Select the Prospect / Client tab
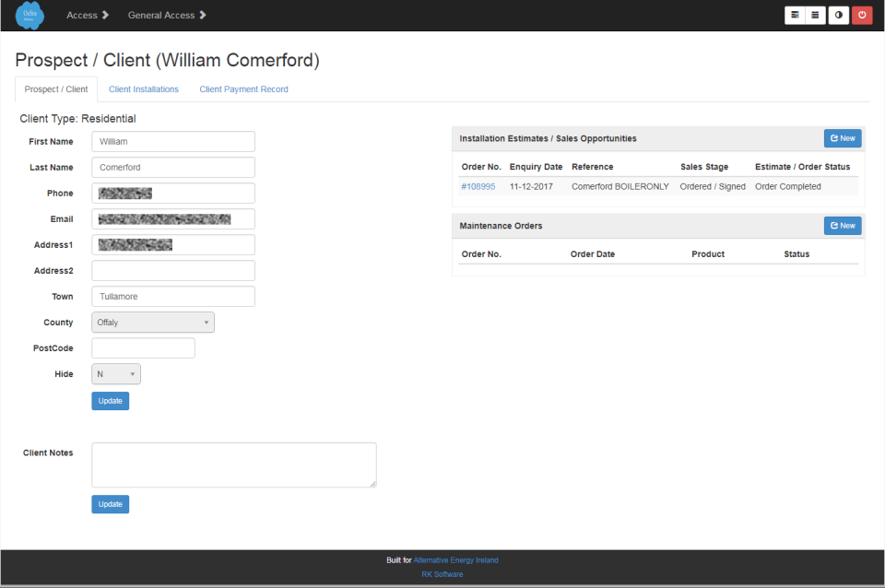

* * *

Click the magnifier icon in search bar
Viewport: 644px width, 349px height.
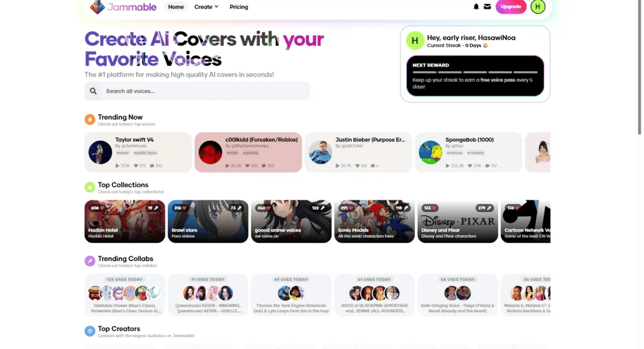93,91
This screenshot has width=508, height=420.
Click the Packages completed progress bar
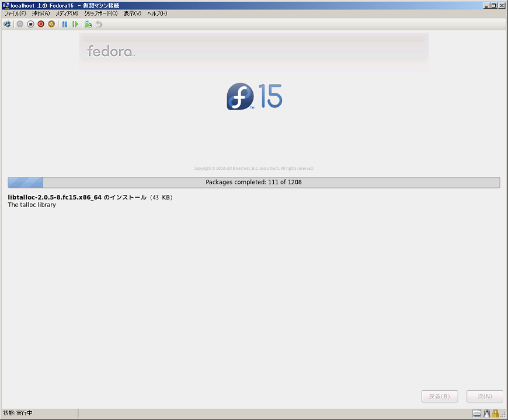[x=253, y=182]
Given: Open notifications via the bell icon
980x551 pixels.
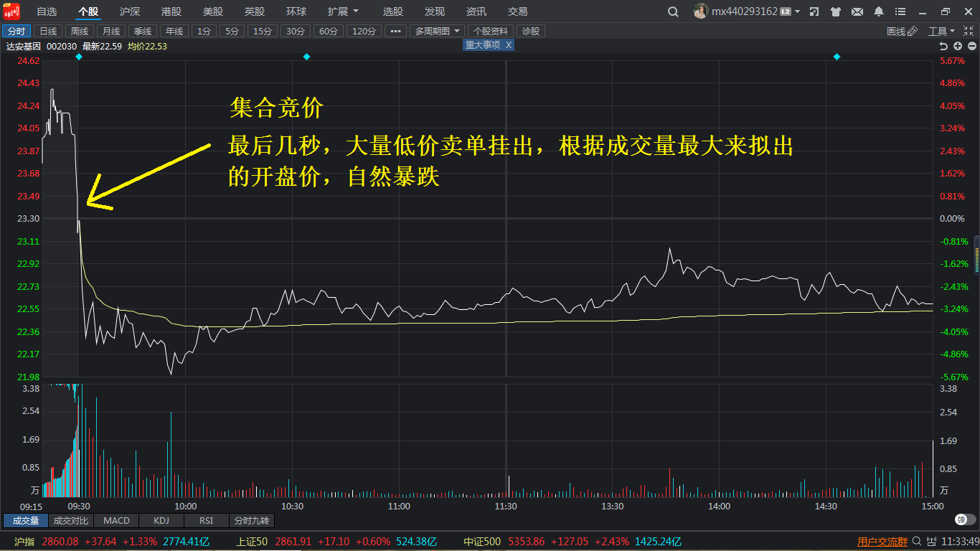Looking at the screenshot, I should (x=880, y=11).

* * *

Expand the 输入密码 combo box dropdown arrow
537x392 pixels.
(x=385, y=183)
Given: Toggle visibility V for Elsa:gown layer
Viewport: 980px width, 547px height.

Work instruction: In the data above, count the lines where the word "Given" appears; reply with the number only.

Solution for this exercise: 2